◆ **What the exercise asks**
Repeat the following lines word for word.

[Start Supplied records]

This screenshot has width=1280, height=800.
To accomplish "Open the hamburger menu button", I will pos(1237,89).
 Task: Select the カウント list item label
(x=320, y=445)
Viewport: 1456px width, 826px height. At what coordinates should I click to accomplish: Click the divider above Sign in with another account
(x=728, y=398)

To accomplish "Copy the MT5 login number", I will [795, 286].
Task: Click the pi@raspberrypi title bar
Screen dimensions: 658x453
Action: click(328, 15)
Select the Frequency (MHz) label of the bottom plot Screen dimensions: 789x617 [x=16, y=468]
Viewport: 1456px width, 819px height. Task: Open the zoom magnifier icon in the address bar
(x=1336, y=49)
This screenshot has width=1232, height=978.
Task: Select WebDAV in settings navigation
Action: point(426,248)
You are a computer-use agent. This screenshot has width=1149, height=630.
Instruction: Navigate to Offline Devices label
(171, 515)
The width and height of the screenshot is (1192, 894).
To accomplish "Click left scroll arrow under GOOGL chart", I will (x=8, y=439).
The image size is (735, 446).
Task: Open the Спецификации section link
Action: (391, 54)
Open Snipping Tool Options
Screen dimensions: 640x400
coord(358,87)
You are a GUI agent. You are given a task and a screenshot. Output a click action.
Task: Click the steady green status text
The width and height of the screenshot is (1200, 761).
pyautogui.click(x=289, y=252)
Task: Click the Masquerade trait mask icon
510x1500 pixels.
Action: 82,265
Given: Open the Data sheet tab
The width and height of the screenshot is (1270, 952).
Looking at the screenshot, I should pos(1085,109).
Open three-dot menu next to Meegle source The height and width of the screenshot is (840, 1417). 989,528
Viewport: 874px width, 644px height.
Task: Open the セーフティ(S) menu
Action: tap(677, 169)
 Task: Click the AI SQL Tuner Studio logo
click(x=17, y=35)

[End Supplied records]

◆ **Output**
This screenshot has width=1280, height=800.
To accomplish "Open the hamburger menu button", I will pos(1237,89).
 Task: Select the カウント list item label
(x=320, y=445)
Viewport: 1456px width, 826px height. At what coordinates should I click to accomplish: Click the divider above Sign in with another account
(x=728, y=398)

To accomplish "Copy the MT5 login number", I will [795, 286].
Task: Click the pi@raspberrypi title bar
Screen dimensions: 658x453
Action: click(328, 15)
Select the Frequency (MHz) label of the bottom plot Screen dimensions: 789x617 [x=16, y=468]
Viewport: 1456px width, 819px height. Task: Open the zoom magnifier icon in the address bar
(x=1336, y=49)
This screenshot has width=1232, height=978.
Task: Select WebDAV in settings navigation
Action: point(426,248)
You are a computer-use agent. This screenshot has width=1149, height=630.
Instruction: Navigate to Offline Devices label
(171, 515)
The width and height of the screenshot is (1192, 894).
To accomplish "Click left scroll arrow under GOOGL chart", I will (x=8, y=439).
The image size is (735, 446).
Task: Open the Спецификации section link
Action: (391, 54)
Open Snipping Tool Options
Screen dimensions: 640x400
coord(358,87)
You are a GUI agent. You are given a task and a screenshot. Output a click action.
Task: Click the steady green status text
The width and height of the screenshot is (1200, 761).
pyautogui.click(x=289, y=252)
Task: Click the Masquerade trait mask icon
510x1500 pixels.
Action: 82,265
Given: Open the Data sheet tab
The width and height of the screenshot is (1270, 952).
Looking at the screenshot, I should pos(1085,109).
Open three-dot menu next to Meegle source The height and width of the screenshot is (840, 1417). 989,528
Viewport: 874px width, 644px height.
Task: Open the セーフティ(S) menu
Action: tap(677, 169)
 Task: Click the AI SQL Tuner Studio logo
click(x=17, y=35)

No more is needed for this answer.